Engineering electrospun of in-situ plasmonic AgNPs onto PANI@PVDF nanofibrous scaffold as back surface support for enhancing silicon solar cells efficiency with the electrical model assessment

Abstract

Fabrication of polymeric nanofibrous structures with superior electronic properties is a big challenge for producing durable and renewable energy. The influence of conducting polymer nanofibers embedded metal nanoparticles is essential for improving the performance of Silicon Solar Cell (SSC). Herein, rapid in-situ silver nanoparticles (AgNPs) were entrapped during polymerized pure polyaniline (PANI) to exhibit PANI/AgNPs nanocomposites. Then, PANI and/or PANI/AgNPs electrospun with Polyvinylidene Fluoride (PVDF) and deposited on the rear surface of SSCs by electrospinning technique. The surface texture was tested with SEM, and the diameter of nanofibers onto solar cells is below 150 ± 23 nm for all nanocomposites.
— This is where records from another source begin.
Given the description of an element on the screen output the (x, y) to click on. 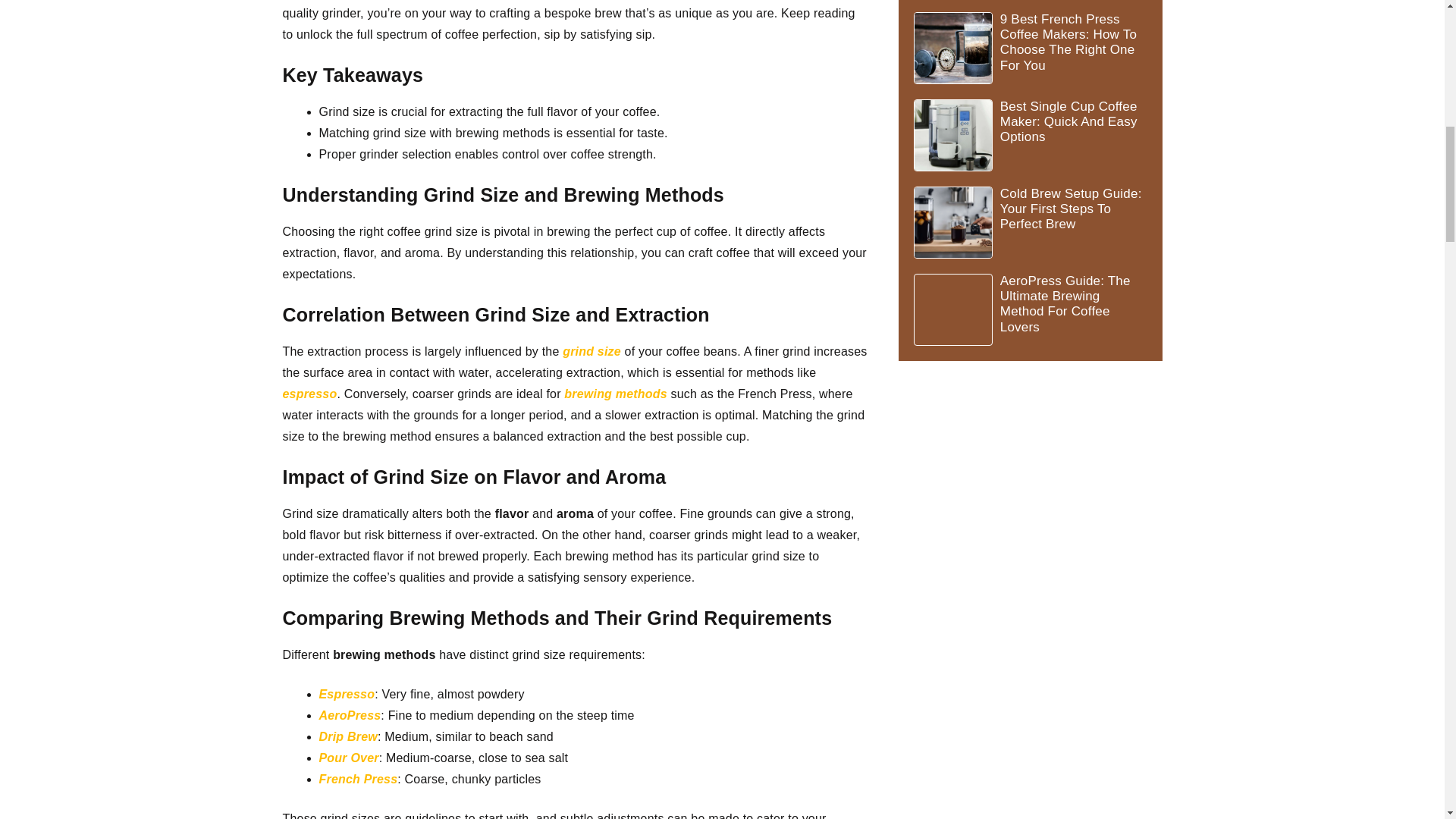
grind size (591, 350)
French Press (357, 779)
brewing methods (615, 393)
AeroPress (349, 715)
Espresso (346, 694)
espresso (309, 393)
Pour Over (348, 757)
Drip Brew (347, 736)
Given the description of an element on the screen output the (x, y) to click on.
Owing to the ultrathin diameter of nanofibers, the doped constituent of Ag 3% possesses elevation in the performance of SSCs at a light intensity of 100 mW/cm2 concerning cell temperature 25–27°C. At specific content of coated nanofibrous PANI/AgNPs (3 wt%) @PVDF, the SSCs power conversion efficiency (PCE) attains 15.75% rather than the uncoated solar cell (14.03%). Besides, the series resistance decreased by 12.62%, consequently increasing efficiency and maximum power by 12.25% and 12.71%, respectively. The bandgap of PANI/AgNPs (3 wt%) @PVDF was 3.15 eV, which highly affected the performance of SSCs. This facile plasmonic nanofibrous combination offers homogenous distribution onto SSCs with a favorable conductivity path for the photoelectrons based on the nanofibers' surface-to-volume ratio, enabling excellent candidates in energy applications. An optimized single diode model is considered to assess the electrical performance of the controlled and modified SSCs.